- The cast of Fellowship!
- Music: Allen Simpson
- Lyrics: Brian D. Bradley, Lisa Fredrickson, Kelly Holden-Bashar, Joel McCrary, Edi Patterson, Steve Purnick, Cory Rouse, Allen Simpson, Ryan Smith, Peter Allen Vogt and Matthew Stephen Young
- Book: Kelly Holden-Bashar Joel McCrary
- Basis: J. R. R. Tolkien's novel The Lord of the Rings: The Fellowship of the Ring and Peter Jackson's film The Lord of the Rings: The Fellowship of the Ring
- Productions: 2004 North Hollywood, California 2005 Hollywood, California 2005 San Diego Comic-Con 2009 Burbank, California 2010 New York, New York 2014 Fort Worth, Texas 2019 Fullerton, California 2019 Dunkirk, Indiana 2023 Muncie, Indiana

= Fellowship! =

Fellowship! is a musical parody stage play based on The Fellowship of the Ring (the first volume of J. R. R. Tolkien's The Lord of the Rings) and Peter Jackson's 2001 film adaptation of it. The book was written by Kelly Holden-Bashar and Joel McCrary with music by Allen Simpson. Lyrics and additional material by Brian D. Bradley, Lisa Fredrickson, Kelly Holden-Bashar, Joel McCrary, Edi Patterson, Steve Purnick, Cory Rouse, Allen Simpson, Ryan Smith, Peter Allen Vogt and Matthew Stephen Young (the original cast). The musical was first performed at the El Portal Forum Theater in North Hollywood, California.

==Synopsis==
The play follows the major events of the first part of Tolkien's story and the first of Peter Jackson's movies. It re-imagines Bilbo Baggins as an aged Catskill Jewish man, the Balrog as a sleep-deprived, lounge-singing diva, the battle on Weathertop as a West Side Story-style gang fight, and Rivendell as a Scientologist stronghold (primarily due to the similarity of names between 'Elrond' and 'L. Ron' Hubbard). Part live action, part puppet show and part animation, the show removes or summarizes parts of the story that would slow it down. While played for laughs, the music features original compositions instead of parodies, and the song styles range from cheesy 1980s rock to sleazy cabaret numbers.

==Productions==
The play had a successful six-week run in early 2005 at the El Portal Forum Theater in North Hollywood, California, and played several sold-out shows at the 2005 San Diego Comic-Con. L.A. Weekly named it a "Pick of the Week", and both Backstage West and the Los Angeles Times listed it as a "Critic's Choice."
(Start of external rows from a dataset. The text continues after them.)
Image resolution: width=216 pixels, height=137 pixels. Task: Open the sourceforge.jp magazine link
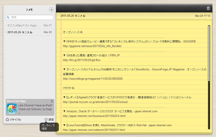93,78
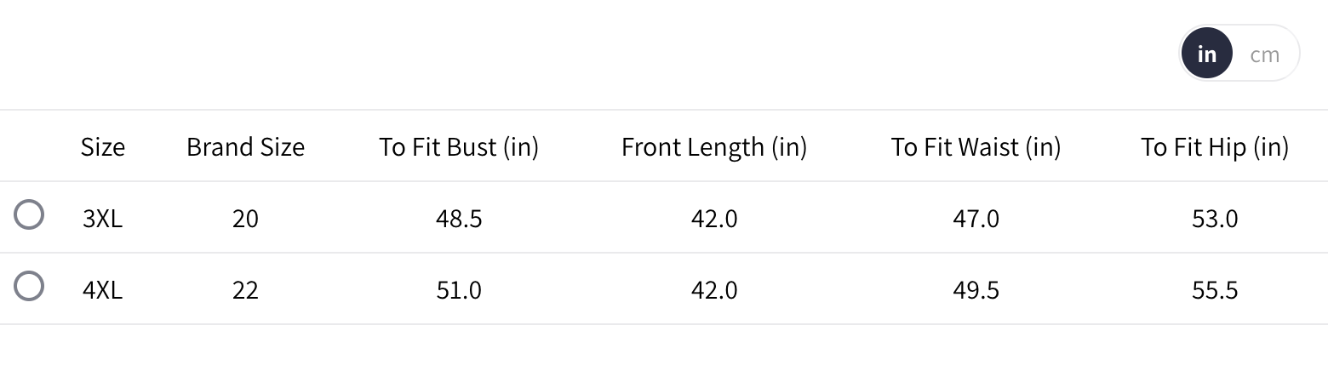
Task: Click the 48.5 bust measurement
Action: tap(459, 219)
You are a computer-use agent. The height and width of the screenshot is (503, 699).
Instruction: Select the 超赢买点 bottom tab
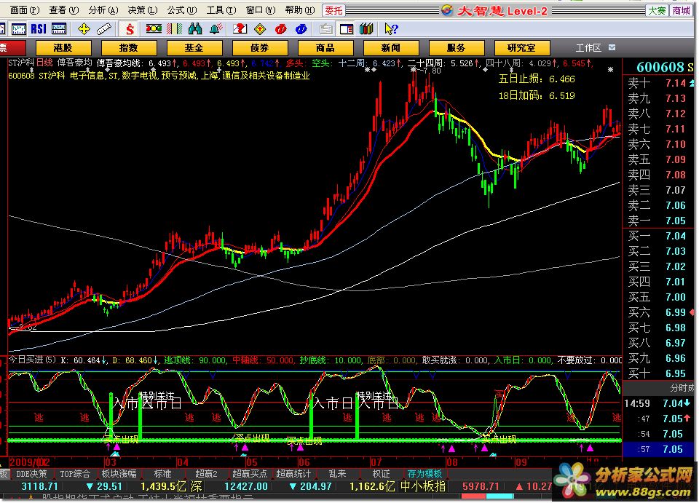[249, 474]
The show was produced several other times with the original cast and crew, most notably at the Falcon Theater in Burbank, California, in 2009 and at the New York Musical Theatre Festival in 2010.

In 2014, a different cast under the direction of Lyle Kanouse performed the play at the Circle Theatre in Fort Worth. They had a successful six week run with favorable reviews from critics in the Dallas/Fort Worth area. The Fort Worth run was so well-received, the show was remounted on the downstairs' stage at Theatre3 in Dallas, Theatre Too!. It was the most successful run in that space since the same theater's presentation of Avenue Q.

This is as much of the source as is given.